Taylor’s lyrics are overwrought and cheesy more often than not, but his rhyme schemes play out like punchlines, somewhat unexpected and always with a natural ebb and flow. And Root and Mick Thomson’s guitar solos are, by and large, a step up from those on Vol. 3; they’re missing some of the reckless spontaneity of the solos on the latter album, but more than make up for that with a newfound sense of structure and melody that make them more akin to classic Hammet and Friedman than King or Hanneman.
Like Vol. 3, All Hope is Gone takes a few listens for its strengths to make themselves readily apparent; maybe it’s because I, like a lot of Slipknot fans, still go into every album expecting songs more in the vein of “Disasterpiece” and “Sic.” As it was on Vol. 3, certain songs – “Dead Memories,” “This Cold Black,” and “Wherein Lies Continue” amongst them – took awhile to grow on me. And it’s almost impossible to believe that “Snuff,” a guilty pleasure prom song that Staind would kill to have written, was recorded by the same band that once did “People = Shit.” But I think these tracks are completely worth a Slipknot fan’s time.
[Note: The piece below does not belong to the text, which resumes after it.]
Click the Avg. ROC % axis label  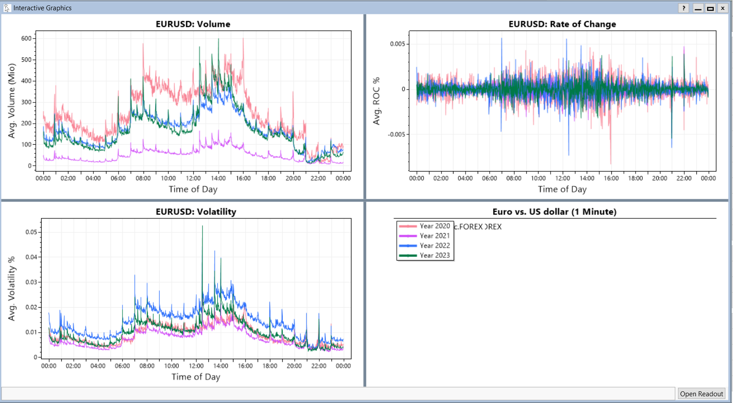[377, 101]
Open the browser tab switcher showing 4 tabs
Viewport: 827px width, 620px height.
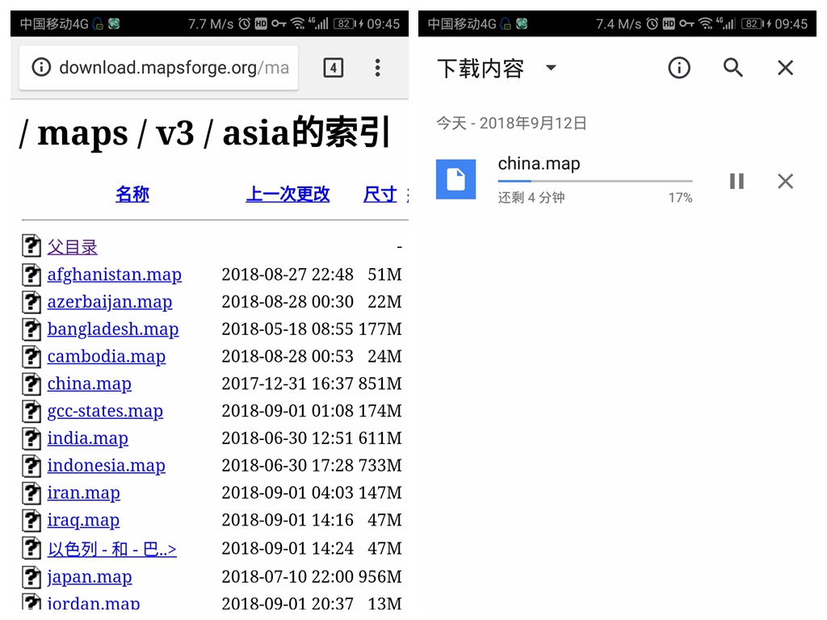tap(333, 68)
Unfortunately, certain songs still do nothing for me. “Butcher’s Hook” sounds like it’s trying to be a Meshuggah song, but doesn’t even come close to out-Meshuggahing the Swedish legend, and you have to sit through two minutes of “Gehenna” working too-hard to be spooky before getting to a late-Alice in Chains-ish bit of grunge-sludge. And, oh yeah, although I think Joey Jordison is far and away the most talented musician in this band, his drum performance seems kinda by-the-numbers on this album (especially compared with the new tricks he tried on songs like “Prelude 3.0” on Vol. 3). Jordison does a lot of cool shit on this record, but we know for a fact that he’s capable of even more, so we might as well hold him to that higher standard, no?
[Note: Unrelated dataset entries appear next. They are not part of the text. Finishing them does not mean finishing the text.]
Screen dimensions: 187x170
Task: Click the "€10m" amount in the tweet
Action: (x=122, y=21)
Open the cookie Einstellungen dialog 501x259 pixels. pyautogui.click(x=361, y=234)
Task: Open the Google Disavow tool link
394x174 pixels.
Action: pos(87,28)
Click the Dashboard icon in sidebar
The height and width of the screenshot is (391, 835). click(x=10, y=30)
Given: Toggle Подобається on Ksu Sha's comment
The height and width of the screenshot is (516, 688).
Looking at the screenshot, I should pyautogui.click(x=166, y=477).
So, yes, All Hope is kind of a mixed bag. But at the end of the day, all the positive outweighs the negative here; I suspect that All Hope is Gone will only get better with more listens, and even having just had it for a week, I find it a totally satisfying musical experience. Unlike certain other big metal bands that are about to release highly-anticipated new albums, Slipknot continue to prove that you can change and even lighten your sound without sacrificing the elements that won you your fanbase in the first place. For Slipknot, all hope most certainly is not gone.